Building on their previous breast cancer studies, the researchers proposed that stimulating the tumor’s environment with immune-activating substances could improve the strength and organization of tertiary lymphoid structures (TLSs), specialized hubs where immune cells gather and coordinate an attack against cancer.
TLSs are clusters of lymphocytes that appear in areas of chronic inflammation, including immune-hot tumors. Their presence is strongly linked to better treatment outcomes and longer survival because they help orchestrate a focused immune response.
To test their idea, the team recreated the conditions of a TLS-rich tumor environment to identify which signals trigger TLS formation. They then introduced these signals into tumors in mice that lacked TLSs, using two immune-stimulating molecules (agonists) designed to activate the protein STING and the lymphotoxin-β receptor (LTβR).
When both proteins were activated together, the immune system mounted a swift and powerful response. Killer T cells (CD8⁺ T cells) surged into action, suppressing tumor growth, while new high endothelial venules — specialized blood vessels that allow immune cells to enter tissues — began to form. These vessels acted as gateways, enabling large numbers of T and B cells to flood into the tumors and organize themselves into new TLSs.
Inside these TLSs, B cells launched germinal-center reactions, developed into antibody-producing plasma cells, and created long-lasting memory cells. Researchers also found tumor-specific IgG antibodies and persistent plasma cells in the bone marrow, clear signs of a durable, body-wide immune defense capable of preventing the cancer from returning.
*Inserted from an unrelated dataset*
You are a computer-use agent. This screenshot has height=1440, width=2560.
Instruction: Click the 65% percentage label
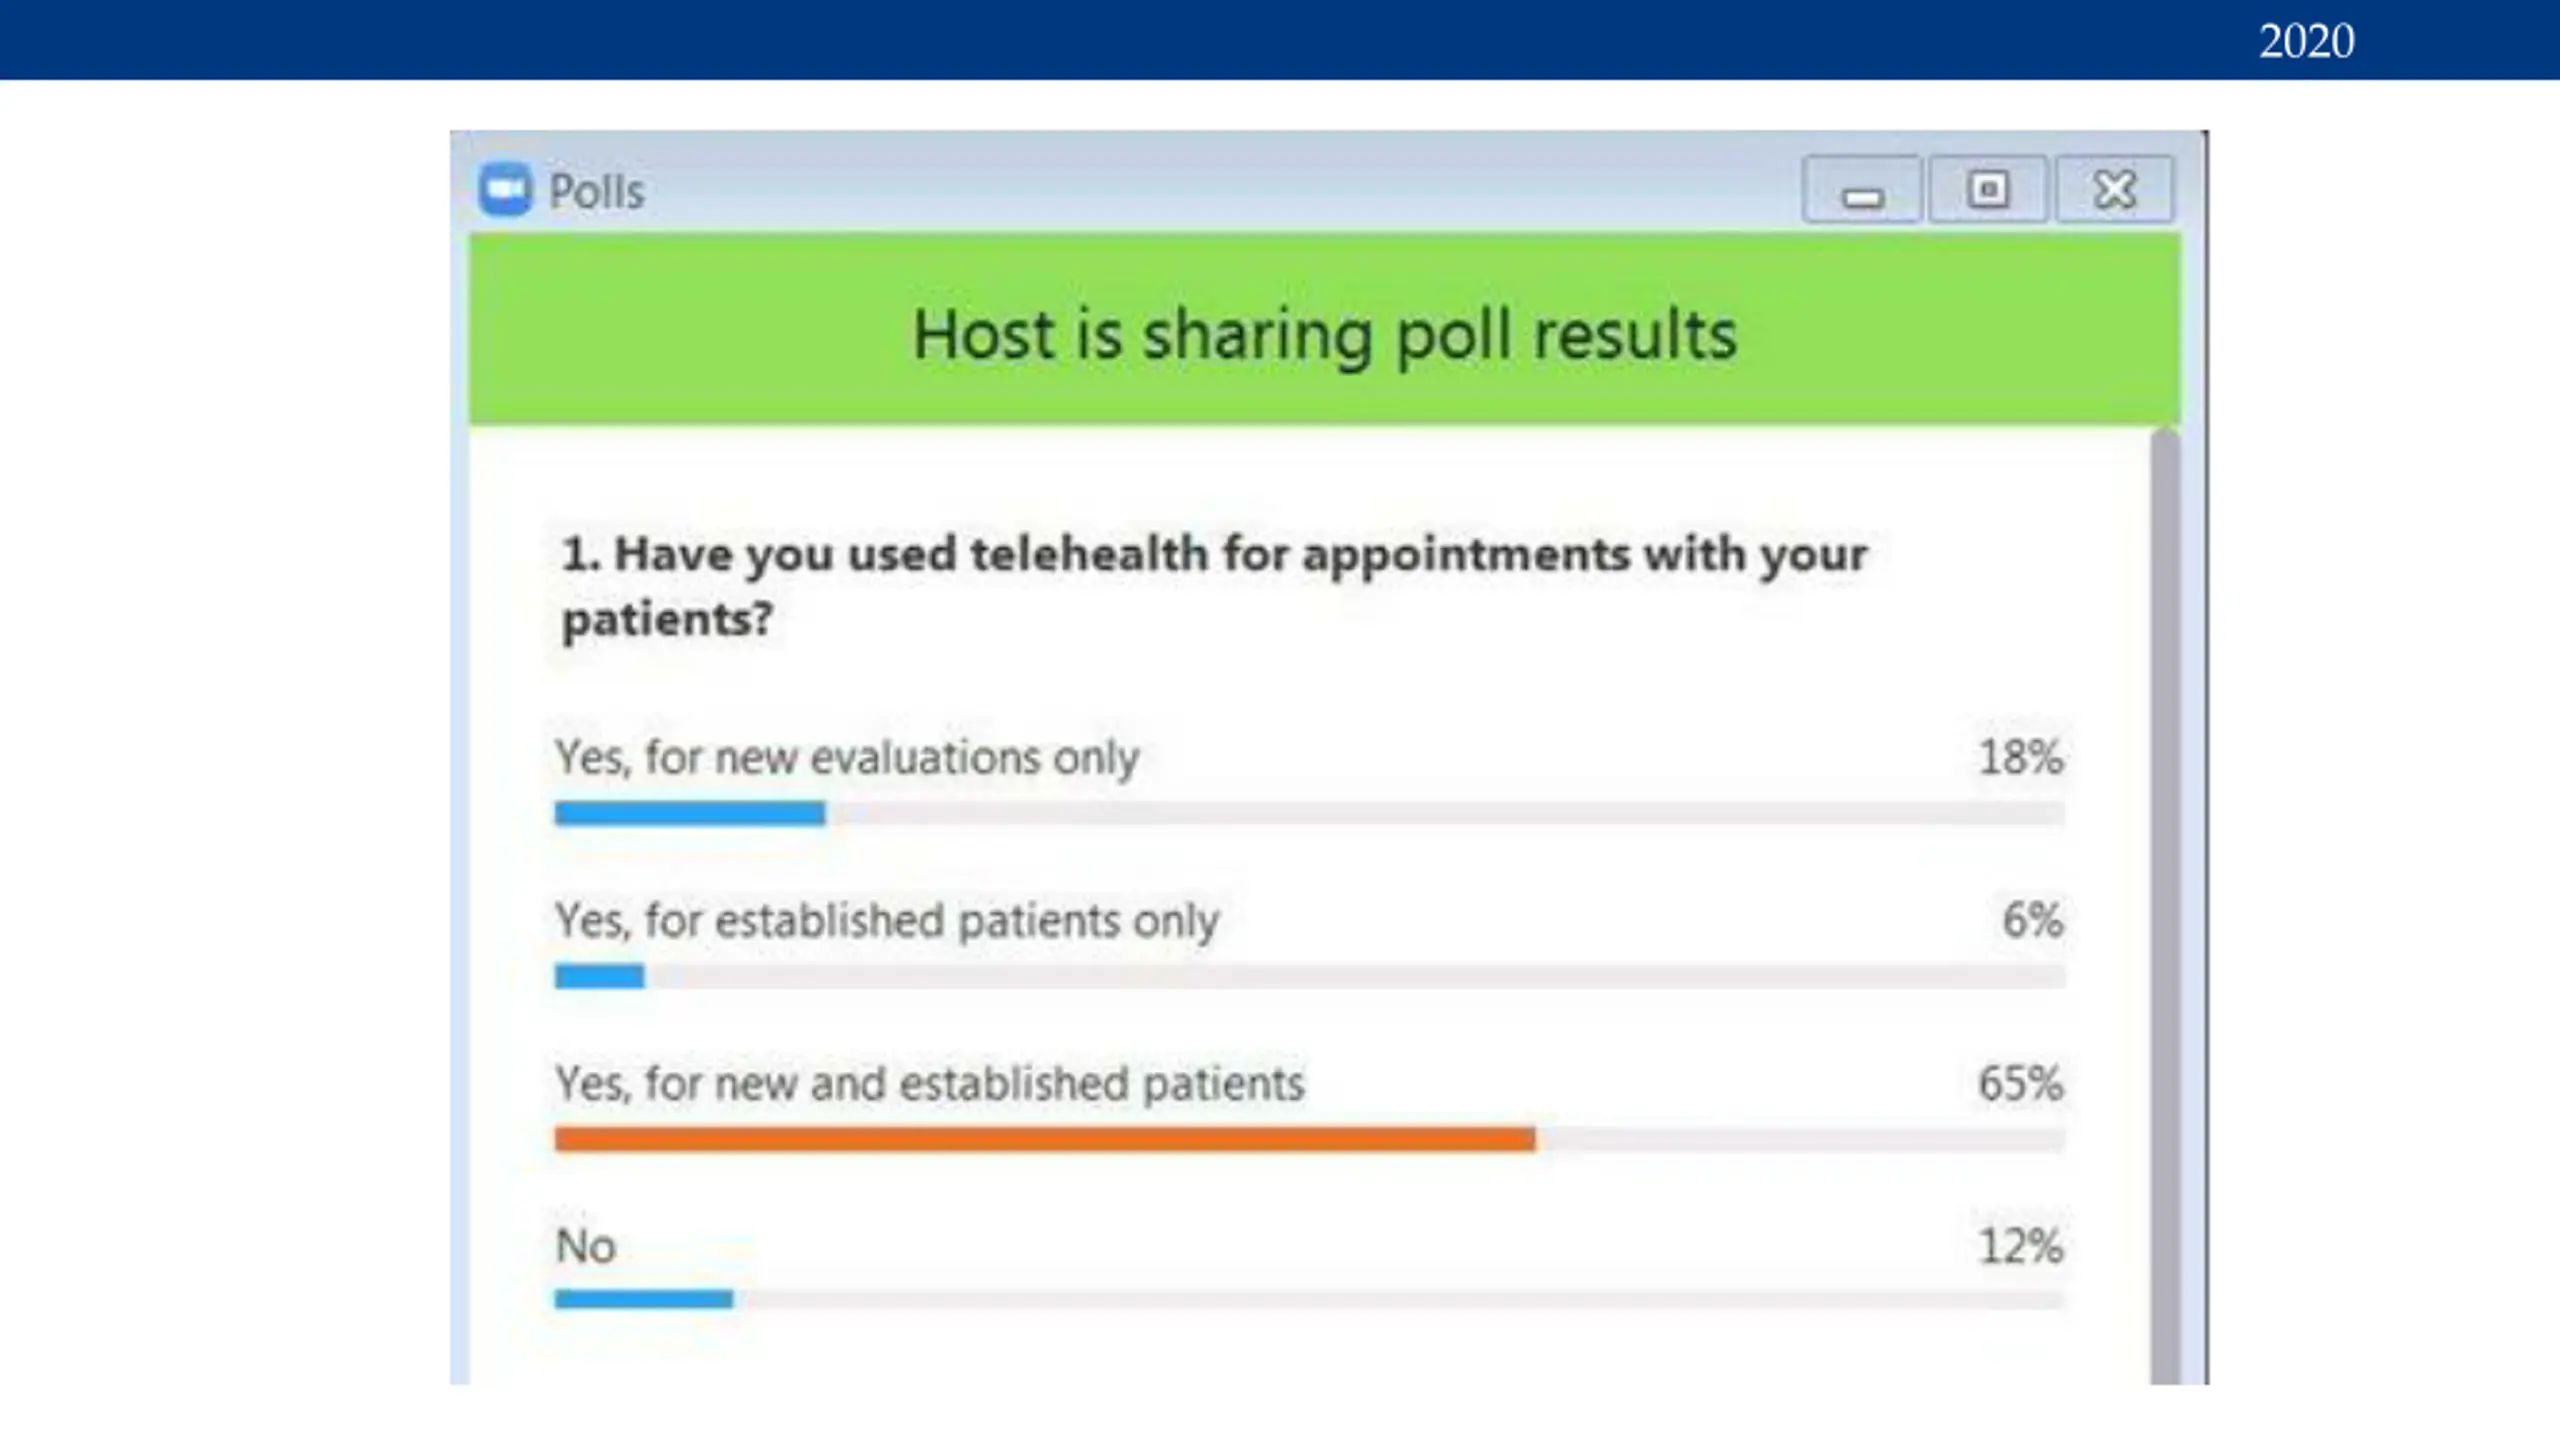pyautogui.click(x=2020, y=1083)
Treatment also increased helper (CD4⁺) T cells and memory CD8⁺ T cells and balanced immune signaling, strengthening both antibody-mediated (humoral) and cell-mediated immunity.
Together, the researchers say, the findings suggest early and combined efforts to boost T-cell activity not only kill tumor cells directly but also induce TLS maturation that sustains and amplifies anti-tumor responses.
“Our findings show that we can therapeutically induce functional TLS in otherwise immune-cold tumors,” says Masanobu Komatsu, Ph.D., principal investigator of the study and senior scientist at the Johns Hopkins All Children’s Cancer & Blood Disorders Institute. “By building the right immune infrastructure inside tumors, we can potentiate the patient’s own defenses — both T cell and B cell arms — against cancer growth, relapse, and metastasis.”
Because TLS abundance correlates with better outcomes across many tumor types, the use of the two protein stimulators together may offer a broadly applicable way to enhance the effectiveness of existing therapies, including checkpoint inhibitors that are the mainstay of immunotherapies, and traditional chemotherapy.
Komatsu’s team is further investigating the mechanism of action of TLS therapy and preparing for its clinical application in adult and pediatric cancer patients.
This research was supported by the National Cancer Institute/NIH R01 grants, the Department of Defense Congressionally Directed Cancer Research Program, and the Florida Department of Health Bankhead Coley Cancer Research Program.
One of the co-authors of the study has potential competing interests.